Recognized for his work as a painter, draftsman, and silversmith, he had exhibited widely. Among those exhibitions were The Museum of Modern Art, New York City; the Corcoran Gallery of Art, Washington D.C.; the American Federation of Arts, New York City; the Museum of Contemporary Crafts, New York City; San Francisco Museum of Modern Art; Los Angeles Art Museum; Chicago Art Institute; Indiana University; Ohio State University; University of Michigan; University of Wisconsin; and the University of Iowa. His one-man exhibitions include "The Gallery" in Bloomington; Purdue University; St. John's University, New York City; Ball State University, and several private galleries.

== Recognition ==
Gerald G. Boyce was listed in "Who's Who in American Art", "Who's Who in the Midwest", "Who's Who in Education", Dictionary of International Biography, and Outstanding Educators in America (1970).

There is a scholarship at the University of Indianapolis "Gerald G. Boyce Scholarship", named after him.

== Art style ==
His earlier works were mostly larger canvas oil paintings. Boyce suffered an injury while building his home in 1969, while hammering a board, a nail flipped up and entered his left eye, resulting in the loss of the eye. After the accident, his depth perception was affected, and he switched to smaller scale artwork using silverpoint and gold leaf. He preferred this method, quote "There's a certain sensitivity to subjects, to ideas, that comes off better for me with silverpoint, than, say, oil painting. The medium allows me to be as descriptive and as generalizing as I want to be. Also, I like to employ writing as an area technique and as a texture on a surface. The writing is pertinent to the theme of the piece."

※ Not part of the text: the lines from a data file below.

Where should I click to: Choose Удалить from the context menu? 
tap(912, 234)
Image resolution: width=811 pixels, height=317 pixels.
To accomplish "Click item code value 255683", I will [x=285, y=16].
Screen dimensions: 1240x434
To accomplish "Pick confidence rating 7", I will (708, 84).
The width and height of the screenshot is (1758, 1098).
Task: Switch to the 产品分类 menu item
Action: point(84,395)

In the late 1980s, he started crafting terra cota art in his newly built home-studio. Inspired by medieval towers and arches, including symbols of the church such as robed catholic prelates with their miters. He built these brick by brick and used cracks and deteriorating surfaces that suggest passage of time and events. His art included metaphors pertaining to religions, governments, and subjugation.

== Teaching ==
Boyce's philosophy on teaching and educating, when talking about young children's creative expression being honest and "unspoiled". "If genes predetermine whether an individual will lean toward 'creative' or 'scientific', then a child's creative tendency must be encouraged early, or he will lose it.", "School develops perceptive ability because it's important in the curriculum. Students are taught how to see, to analyze, to categorize. If a child draws a [crude] tree, some day he'll get tired of it and realize it's not a tree. But in the first grade a teacher will say 'Trees don't look like that.' The child loses his confidence and gradually begins to learn a pat phrase--'I don't know how.; I don't know how to draw a horse; I don't know how to draw a house etc.--because he's been criticized for his lack of ability to see as an adult. The easiest way to teach is to let a child be creative rather than drive his creative nature. Some get through school in spite of the teachers and still are very creative people."

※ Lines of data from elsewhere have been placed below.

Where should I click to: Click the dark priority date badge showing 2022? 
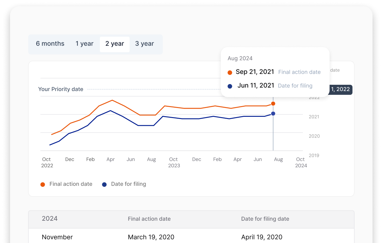click(x=340, y=89)
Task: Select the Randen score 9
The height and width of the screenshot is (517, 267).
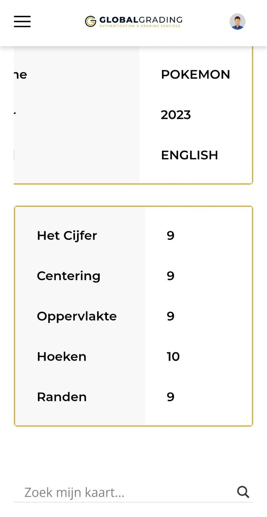Action: [x=170, y=397]
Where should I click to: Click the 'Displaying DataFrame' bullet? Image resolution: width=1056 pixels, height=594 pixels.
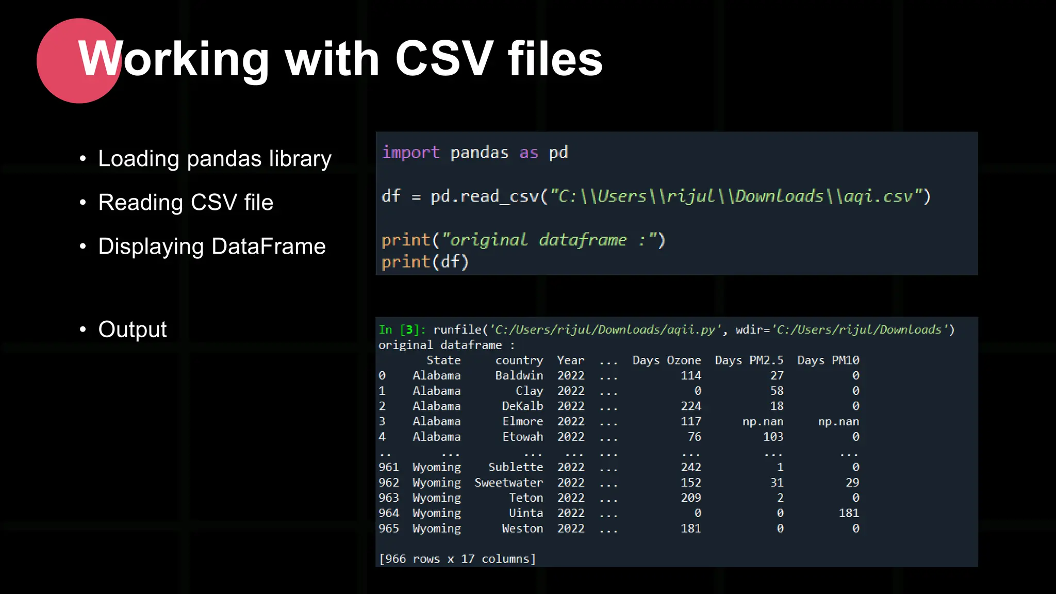point(212,246)
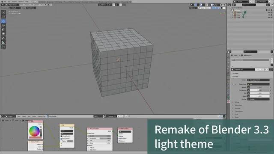Open the Object Mode dropdown
This screenshot has width=274, height=154.
click(12, 5)
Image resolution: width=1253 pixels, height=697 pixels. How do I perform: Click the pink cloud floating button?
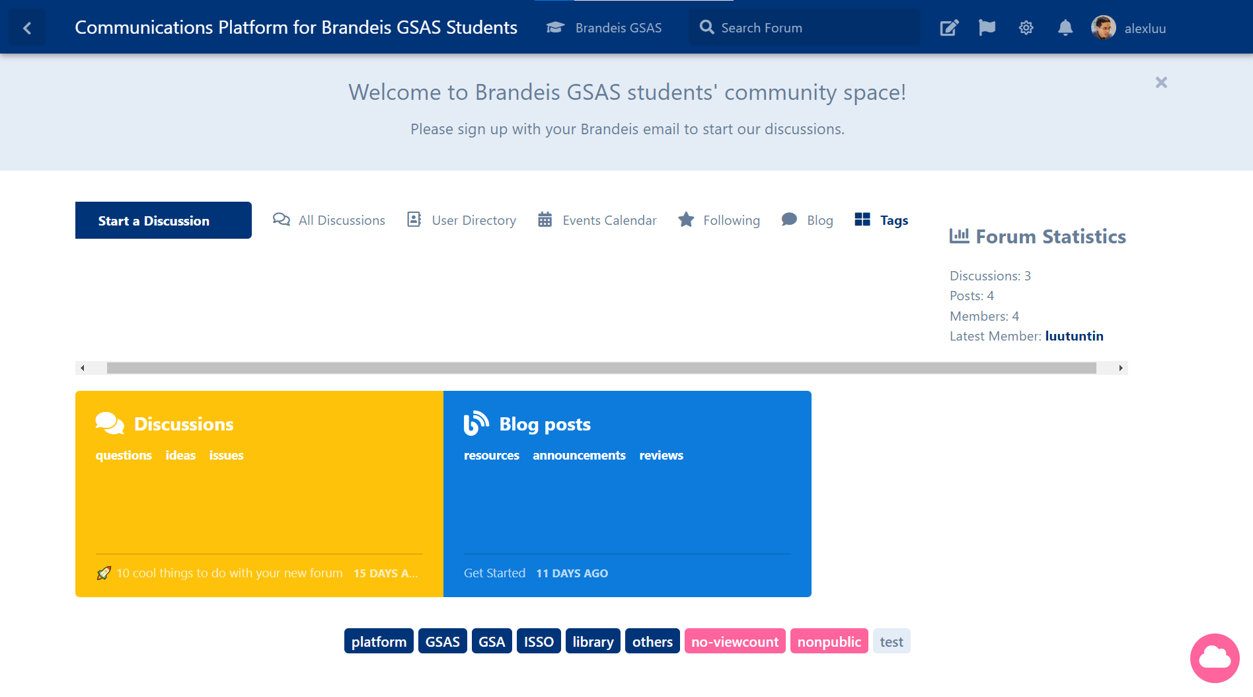point(1214,658)
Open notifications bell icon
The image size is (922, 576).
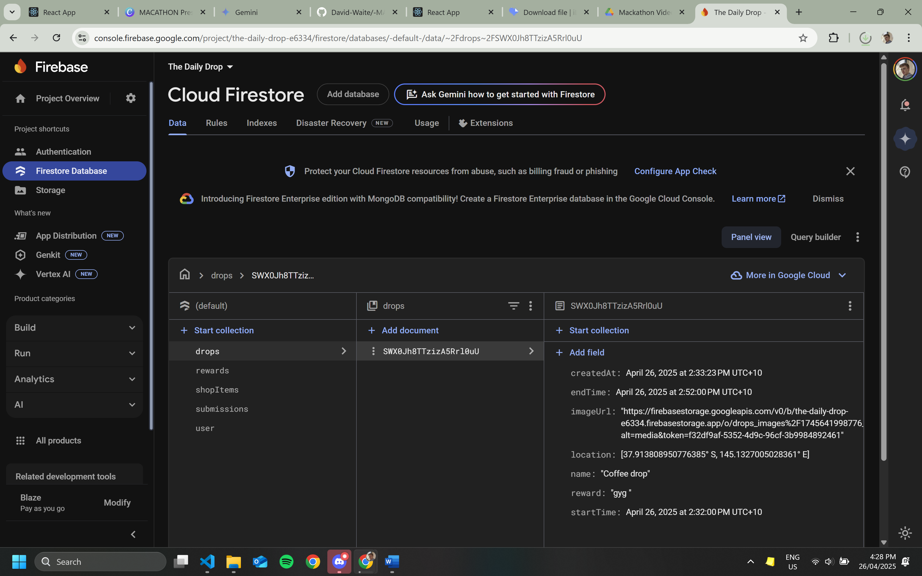[905, 105]
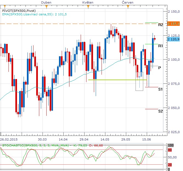Click the 15.06 date on time axis
The width and height of the screenshot is (183, 171).
(147, 139)
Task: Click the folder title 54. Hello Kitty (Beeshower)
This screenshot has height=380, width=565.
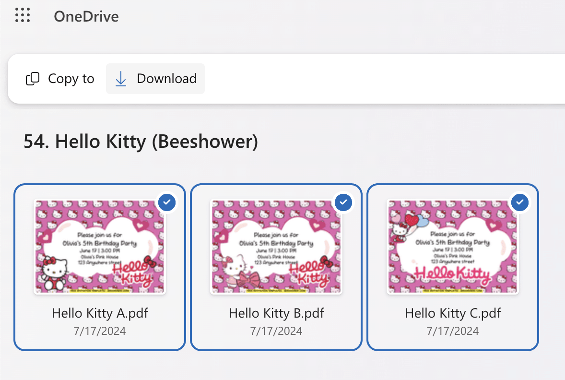Action: tap(141, 142)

== Personal life and death ==
Boyce met his wife Kathryn E. Davis while they were both studying at the University of Wisconsin. They were married on June 11, 1949. They moved to Nashville, Indiana, in Brown County in 1951. In 1954 they had a son, Charles. In 1956 the family moved to Indianapolis, Indiana. In 1966 the family moved to Morgantown, Indiana, where he built a home, and later, a second home across the road with a ceramics art studio.

Boyce was the curator of Art at the University of Indianapolis at the time of his passing. He was delivering artwork to Chicago and died from a heart attack in his hotel room on December 15, 1999, at the age of 73. He is buried at the East Hill Cemetery in Morgantown, Indiana.